EXERCISE:
In the listing that follows, locate the line containing "550x414 pixels. How" and the line containing "Image resolution: width=1280". Retype exactly those two lines and every line between them, and nothing more.

EXTRACTED ENTRIES:
○ ○ ○ ○

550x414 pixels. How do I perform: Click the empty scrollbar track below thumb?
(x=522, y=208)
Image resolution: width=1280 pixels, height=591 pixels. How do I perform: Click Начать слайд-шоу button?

○ ○ ○ ○

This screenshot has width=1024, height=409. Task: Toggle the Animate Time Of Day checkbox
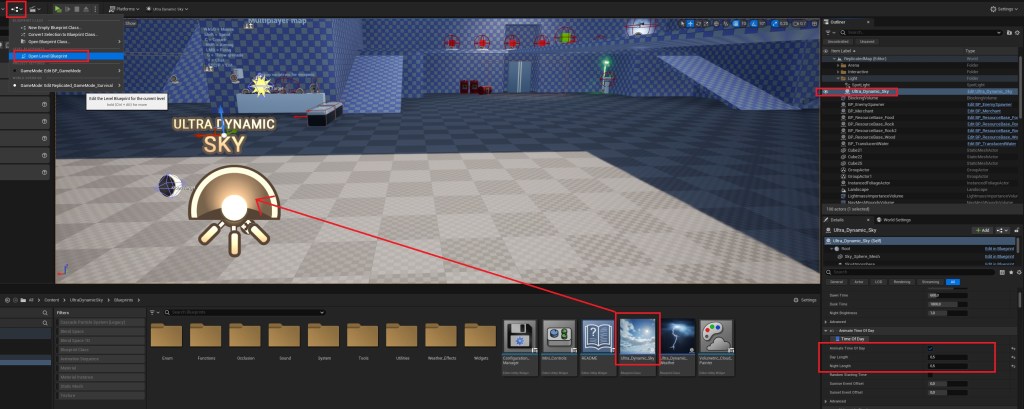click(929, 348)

○ ○ ○ ○

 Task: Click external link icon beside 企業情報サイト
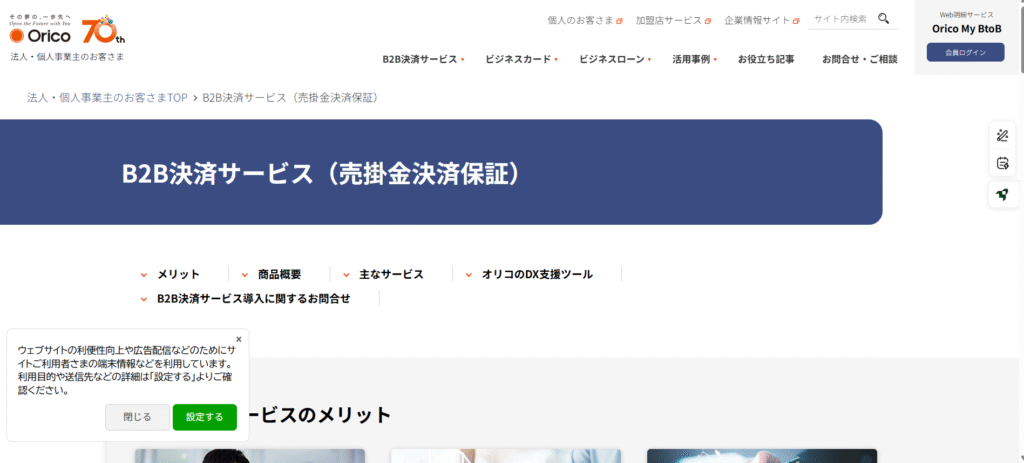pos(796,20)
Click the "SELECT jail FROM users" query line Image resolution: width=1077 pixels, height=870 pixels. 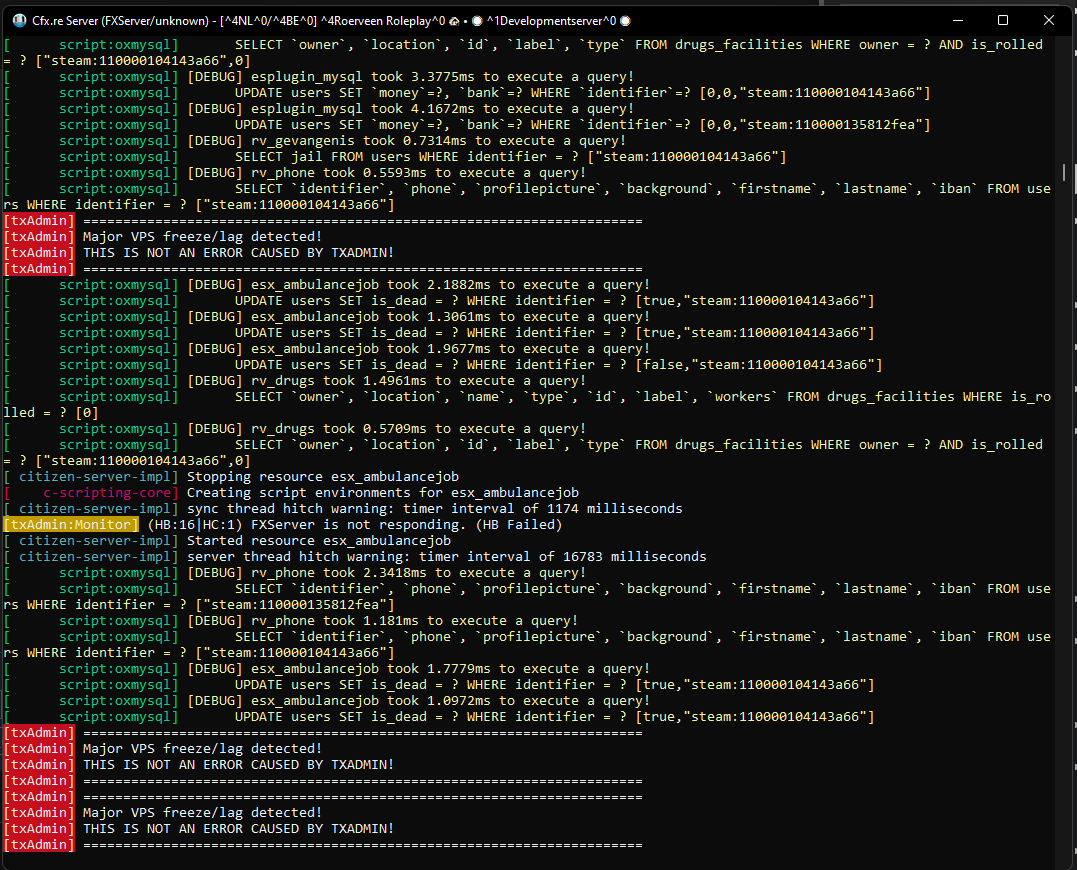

○ ○ ○ ○

RESPONSE AREA:
550x414 pixels. How do I perform: Click the empty scrollbar track below thumb?
(x=522, y=208)
Image resolution: width=1280 pixels, height=591 pixels. How do I perform: Click Начать слайд-шоу button?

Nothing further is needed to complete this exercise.